B107: A People & Expertise Finder: New Collaboration Infrastructure
4:00 p.m. - 4:30 p.m.
Trent Parkhill, Director of IT Services, Vice President, Haley & Aldrich, Inc.
Knowledge is found in two primary areas in any organization: in the minds of its people and in its stores of structured and unstructured information. With rapid growth on both fronts, Haley & Aldrich found an innovative way to leverage search technology to provide real-time access to its knowledge capital for all its workforce from anywhere in the world. Haley & Aldrich professionals can now find people with specific expertise and/or actionable content to support any aspect of their work at any stage of a project.

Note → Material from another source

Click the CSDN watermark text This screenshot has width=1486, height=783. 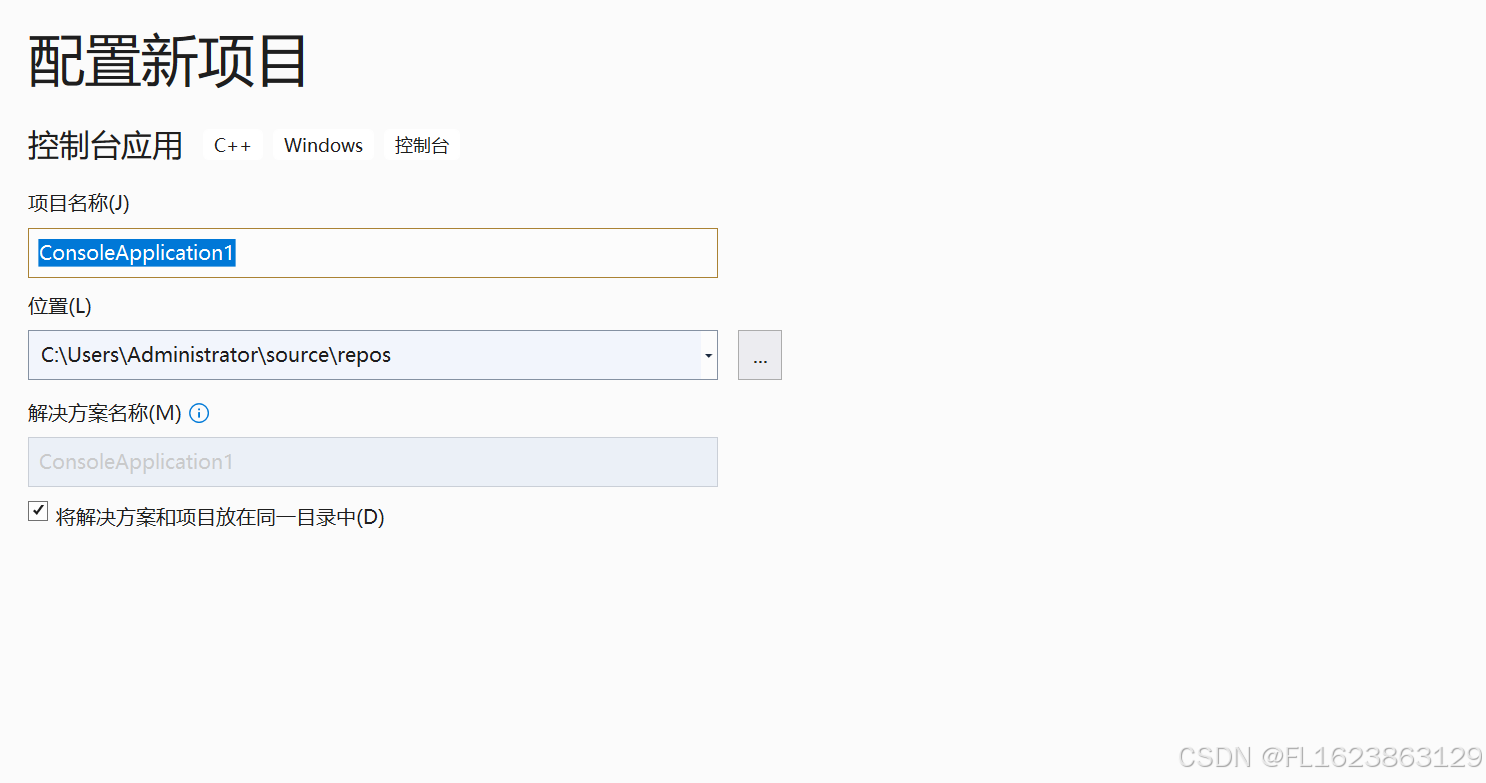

This people/expertise finder application has rapidly become the heart of Haley & Aldrich’s collaboration infrastructure.
B108: Enterprise Search Clinic: From Search to Wisdom: Let the Document Work for You (IntelliSearch)
4:30 p.m. - 4:45 p.m.
John Kane, Search Evangelist, IntelliSearchDavid Chartier, President, IntelliSearch
Learn how Intellisearch can assist searchers to automatically find relevant information both inside and outside a corporation. By making relevant and applicable content automatically available to you from your company’s unique content, you can leverage existing corporate knowledge, leading to the discovery of new facts as the document works for you! This presentation will include real-world customer cases
showing enterprise search in knowledge-based environments.
B109: Enterprise Search Clinic: Google
4:45 p.m. - 5:00 p.m.
Ryan Pollock, Product Marketing, Google
This session will discuss how to use enterprise search to solve your most pressing business problems. Learn about the latest business search technology from Google and how you can use these tools to increase productivity within your organization.